BlacKkKlansman : où est l’émotion ?
Appréciation : •
Lorsqu’à la fin d’un film, on se rend compte que les
seules images qui nous ont touchées sont celles d’archives, c’est forcément
qu’il y a un problème. Spike Lee décide de parler du Ku Klux Klan avec légèreté
et contourne sans cesse le cœur du conflit. Lauréat du Grand Prix au 71e
Festival de Cannes, le dernier film de Spike Lee étonne par son manque de fond
et son trop plein de forme.
Il faut reconnaître la patte de l’auteur et sa
volonté d’enlever du drame tout en voulant faire passer un message. BlaKkKlansman
est un film drôle (sûrement) qui présente chaque situation tel un jeu d’enfant.

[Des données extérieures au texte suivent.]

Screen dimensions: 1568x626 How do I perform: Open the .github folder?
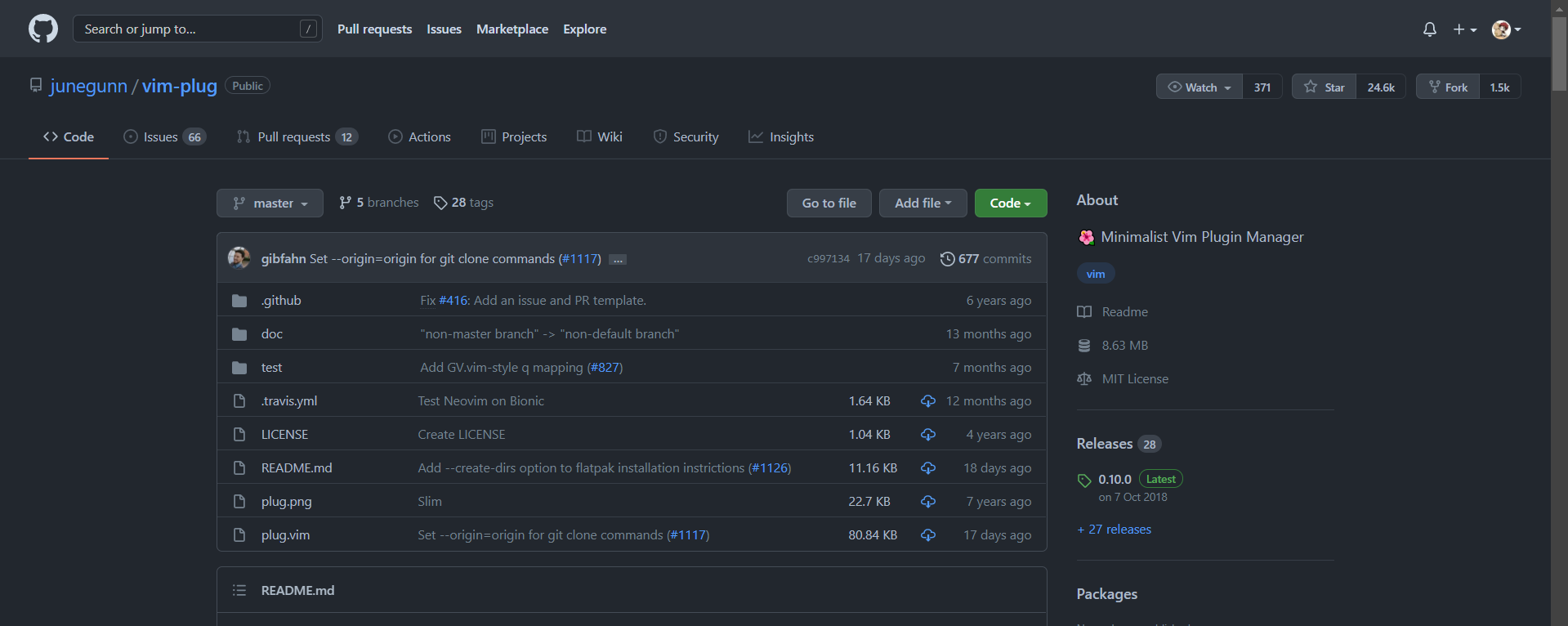tap(281, 301)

Rien n’est grave et tout est très vite résolu. Mais la légèreté du ton étouffe
complètement le sujet, si bien que le Ku Klux Klan se résume à une joyeuse
bande de quelques débiles qui, de temps à autre (c’est-à-dire une fois dans le
film), brûle une croix. À force d’éviter la violence, Spike Lee ne parle plus
de la réalité. BlaKkKlansman est une anecdote, une petite histoire sympathique.
Le moment était pourtant bien choisi : avec Trump au pouvoir, revisiter
l’horreur du Ku Klux Klan semblait une très bonne idée. Seulement, Spike Lee
préfère la forme au fond, le style à la réalité, et le message ne passe pas.
Faut-il montrer la violence ? J’aborderai
bientôt la question avec The House That
Jack Built, film de l’enfer et dernier en date de Lars Von Trier. L’année
passée, sortait Detroit de Kathryn
Bigelow. Ces deux films abordent le racisme et les violences policières envers
la population afro-américaine. Ce qui différencie les deux films est la puissance de leur message
et la représentation de la violence. Bigelow plonge le spectateur dans le drame
alors que Spike Lee préfère la comédie. Bigelow ose aller loin dans la
représentation de la violence, quitte à faire durer les moments atroces. A
l’opposé, Spike Lee ne montre pas un seul instant de souffrance. La violence se
fait par les mots, avec la redondance des « I hate nigga » de tous les côtés. Mais l’artificialité des
dialogues ne rend pas compte de la gravité du sujet.
BlakKklansman reste constamment en surface. Les personnages
n’existent pas et répètent machinalement un scénario mal écrit, redondant et
sans finesse. À force de rester dans la superficialité et la blague, une
question se pose : où est l’émotion ? Pendant plus de 2h, l’histoire
se déroule, les évènements s’enchainent mais les émotions manquent. Le récit
suit la forme aristotélicienne très classique avec un découpage en trois actes,
mais Spike Lee semble avoir désamorcé le conflit dans chaque scène. Le
personnage principal ne connaît pas d’obstacle et enchaîne les réussites
jusqu’à la fin. C’est presque un idéal : revivre cette époque comme si
tout était facile. En restant dans cette artificialité, Spike Lee crée un
barrage entre le spectateur et le personnage.
Spike Lee aime la mise en scène, le montage et les
« effets ». Il ose le split-screen
en diagonal et abuse des contre-plongées afin de montrer les rapports de force
entre les personnages. Les décors et costumes vont de pairs et créent une
harmonie dans les tons cuivrés. Mais parfois, la mise en scène se retourne
contre Spike Lee, lorsque celui-ci va trop loin : qu’il s’agisse de fondus
de visages qui en deviennent larmoyants ou du choix de poser les acteurs sur un
travelling, transformant ainsi le film en un clip absurde.